**Task brief:** Reproduce the following material line for line, without any alteration.

**Exercise materials:**
= = =
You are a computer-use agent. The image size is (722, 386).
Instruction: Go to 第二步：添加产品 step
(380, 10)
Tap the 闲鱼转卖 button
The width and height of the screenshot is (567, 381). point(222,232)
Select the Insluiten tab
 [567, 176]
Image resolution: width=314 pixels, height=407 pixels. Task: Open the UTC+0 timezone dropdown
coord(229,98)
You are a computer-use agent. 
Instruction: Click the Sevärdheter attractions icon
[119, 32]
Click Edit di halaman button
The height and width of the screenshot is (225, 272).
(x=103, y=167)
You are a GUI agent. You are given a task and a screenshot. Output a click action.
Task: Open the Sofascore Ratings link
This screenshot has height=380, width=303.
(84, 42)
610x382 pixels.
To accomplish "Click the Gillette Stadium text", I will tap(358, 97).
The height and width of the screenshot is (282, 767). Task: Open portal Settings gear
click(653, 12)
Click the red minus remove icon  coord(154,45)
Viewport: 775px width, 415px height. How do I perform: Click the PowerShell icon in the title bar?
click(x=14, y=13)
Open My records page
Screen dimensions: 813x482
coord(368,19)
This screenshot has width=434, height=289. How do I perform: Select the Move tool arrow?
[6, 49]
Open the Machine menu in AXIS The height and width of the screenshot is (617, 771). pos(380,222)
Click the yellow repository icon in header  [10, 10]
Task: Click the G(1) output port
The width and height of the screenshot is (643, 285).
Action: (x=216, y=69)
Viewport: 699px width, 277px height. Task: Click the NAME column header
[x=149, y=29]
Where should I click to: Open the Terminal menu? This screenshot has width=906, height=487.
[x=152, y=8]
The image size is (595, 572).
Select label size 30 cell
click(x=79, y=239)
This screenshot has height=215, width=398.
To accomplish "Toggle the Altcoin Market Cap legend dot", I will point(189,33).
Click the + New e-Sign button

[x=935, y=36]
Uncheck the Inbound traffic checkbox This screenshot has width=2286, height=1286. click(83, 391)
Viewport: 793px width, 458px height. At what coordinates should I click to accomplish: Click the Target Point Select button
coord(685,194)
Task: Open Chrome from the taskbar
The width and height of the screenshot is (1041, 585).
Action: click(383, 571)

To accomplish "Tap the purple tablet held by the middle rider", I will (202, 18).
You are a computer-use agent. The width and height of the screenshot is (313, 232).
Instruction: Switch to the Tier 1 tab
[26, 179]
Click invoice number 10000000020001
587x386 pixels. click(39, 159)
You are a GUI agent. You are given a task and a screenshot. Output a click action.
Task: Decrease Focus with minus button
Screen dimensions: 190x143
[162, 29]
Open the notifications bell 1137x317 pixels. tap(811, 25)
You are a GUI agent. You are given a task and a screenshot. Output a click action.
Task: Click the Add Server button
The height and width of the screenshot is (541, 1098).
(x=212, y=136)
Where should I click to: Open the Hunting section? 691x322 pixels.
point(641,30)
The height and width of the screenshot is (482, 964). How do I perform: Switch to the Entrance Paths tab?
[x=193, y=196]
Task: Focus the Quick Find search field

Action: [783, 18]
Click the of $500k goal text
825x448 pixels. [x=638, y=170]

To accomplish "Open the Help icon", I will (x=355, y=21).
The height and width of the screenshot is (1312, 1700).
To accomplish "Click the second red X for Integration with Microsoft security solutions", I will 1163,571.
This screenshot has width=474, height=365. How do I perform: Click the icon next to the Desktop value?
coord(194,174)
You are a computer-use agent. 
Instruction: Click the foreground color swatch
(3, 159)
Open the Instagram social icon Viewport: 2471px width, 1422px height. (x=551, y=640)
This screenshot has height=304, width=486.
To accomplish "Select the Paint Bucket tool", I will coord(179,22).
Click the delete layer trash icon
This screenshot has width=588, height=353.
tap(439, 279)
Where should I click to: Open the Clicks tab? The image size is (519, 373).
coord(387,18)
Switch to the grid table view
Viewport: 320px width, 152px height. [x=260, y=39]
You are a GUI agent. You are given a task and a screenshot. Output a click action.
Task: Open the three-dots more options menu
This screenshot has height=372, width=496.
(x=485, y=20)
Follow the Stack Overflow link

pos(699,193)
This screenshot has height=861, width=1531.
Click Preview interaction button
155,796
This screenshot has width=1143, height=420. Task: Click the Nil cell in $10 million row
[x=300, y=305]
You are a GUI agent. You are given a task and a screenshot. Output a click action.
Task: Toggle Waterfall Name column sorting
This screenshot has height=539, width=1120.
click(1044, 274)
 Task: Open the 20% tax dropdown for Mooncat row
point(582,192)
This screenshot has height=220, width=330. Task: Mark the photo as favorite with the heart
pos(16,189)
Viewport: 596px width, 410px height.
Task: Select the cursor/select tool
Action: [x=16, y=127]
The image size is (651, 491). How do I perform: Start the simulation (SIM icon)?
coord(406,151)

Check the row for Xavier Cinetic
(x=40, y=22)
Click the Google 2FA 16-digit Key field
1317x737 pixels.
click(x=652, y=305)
= = =
**Response:**
You are a computer-use agent. The image size is (722, 386).
Instruction: Go to 第二步：添加产品 step
(380, 10)
Tap the 闲鱼转卖 button
The width and height of the screenshot is (567, 381). point(222,232)
Select the Insluiten tab
 [567, 176]
Image resolution: width=314 pixels, height=407 pixels. Task: Open the UTC+0 timezone dropdown
coord(229,98)
You are a computer-use agent. 
Instruction: Click the Sevärdheter attractions icon
[119, 32]
Click Edit di halaman button
The height and width of the screenshot is (225, 272).
(x=103, y=167)
You are a GUI agent. You are given a task and a screenshot. Output a click action.
Task: Open the Sofascore Ratings link
This screenshot has height=380, width=303.
(84, 42)
610x382 pixels.
To accomplish "Click the Gillette Stadium text", I will tap(358, 97).
The height and width of the screenshot is (282, 767). Task: Open portal Settings gear
click(653, 12)
Click the red minus remove icon  coord(154,45)
Viewport: 775px width, 415px height. How do I perform: Click the PowerShell icon in the title bar?
click(x=14, y=13)
Open My records page
Screen dimensions: 813x482
coord(368,19)
This screenshot has width=434, height=289. How do I perform: Select the Move tool arrow?
[6, 49]
Open the Machine menu in AXIS The height and width of the screenshot is (617, 771). pos(380,222)
Click the yellow repository icon in header  [10, 10]
Task: Click the G(1) output port
The width and height of the screenshot is (643, 285).
Action: (x=216, y=69)
Viewport: 699px width, 277px height. Task: Click the NAME column header
[x=149, y=29]
Where should I click to: Open the Terminal menu? This screenshot has width=906, height=487.
[x=152, y=8]
The image size is (595, 572).
Select label size 30 cell
click(x=79, y=239)
This screenshot has height=215, width=398.
To accomplish "Toggle the Altcoin Market Cap legend dot", I will point(189,33).
Click the + New e-Sign button

[x=935, y=36]
Uncheck the Inbound traffic checkbox This screenshot has width=2286, height=1286. click(83, 391)
Viewport: 793px width, 458px height. At what coordinates should I click to accomplish: Click the Target Point Select button
coord(685,194)
Task: Open Chrome from the taskbar
The width and height of the screenshot is (1041, 585).
Action: click(383, 571)

To accomplish "Tap the purple tablet held by the middle rider", I will (202, 18).
You are a computer-use agent. The width and height of the screenshot is (313, 232).
Instruction: Switch to the Tier 1 tab
[26, 179]
Click invoice number 10000000020001
587x386 pixels. click(39, 159)
You are a GUI agent. You are given a task and a screenshot. Output a click action.
Task: Decrease Focus with minus button
Screen dimensions: 190x143
[162, 29]
Open the notifications bell 1137x317 pixels. tap(811, 25)
You are a GUI agent. You are given a task and a screenshot. Output a click action.
Task: Click the Add Server button
The height and width of the screenshot is (541, 1098).
(x=212, y=136)
Where should I click to: Open the Hunting section? 691x322 pixels.
point(641,30)
The height and width of the screenshot is (482, 964). How do I perform: Switch to the Entrance Paths tab?
[x=193, y=196]
Task: Focus the Quick Find search field

Action: [783, 18]
Click the of $500k goal text
825x448 pixels. [x=638, y=170]

To accomplish "Open the Help icon", I will (x=355, y=21).
The height and width of the screenshot is (1312, 1700).
To accomplish "Click the second red X for Integration with Microsoft security solutions", I will 1163,571.
This screenshot has width=474, height=365. How do I perform: Click the icon next to the Desktop value?
coord(194,174)
You are a computer-use agent. 
Instruction: Click the foreground color swatch
(3, 159)
Open the Instagram social icon Viewport: 2471px width, 1422px height. (x=551, y=640)
This screenshot has height=304, width=486.
To accomplish "Select the Paint Bucket tool", I will coord(179,22).
Click the delete layer trash icon
This screenshot has width=588, height=353.
tap(439, 279)
Where should I click to: Open the Clicks tab? The image size is (519, 373).
coord(387,18)
Switch to the grid table view
Viewport: 320px width, 152px height. [x=260, y=39]
You are a GUI agent. You are given a task and a screenshot. Output a click action.
Task: Open the three-dots more options menu
This screenshot has height=372, width=496.
(x=485, y=20)
Follow the Stack Overflow link

pos(699,193)
This screenshot has height=861, width=1531.
Click Preview interaction button
155,796
This screenshot has width=1143, height=420. Task: Click the Nil cell in $10 million row
[x=300, y=305]
You are a GUI agent. You are given a task and a screenshot. Output a click action.
Task: Toggle Waterfall Name column sorting
This screenshot has height=539, width=1120.
click(1044, 274)
 Task: Open the 20% tax dropdown for Mooncat row
point(582,192)
This screenshot has height=220, width=330. Task: Mark the photo as favorite with the heart
pos(16,189)
Viewport: 596px width, 410px height.
Task: Select the cursor/select tool
Action: [x=16, y=127]
The image size is (651, 491). How do I perform: Start the simulation (SIM icon)?
coord(406,151)

Check the row for Xavier Cinetic
(x=40, y=22)
Click the Google 2FA 16-digit Key field
1317x737 pixels.
click(x=652, y=305)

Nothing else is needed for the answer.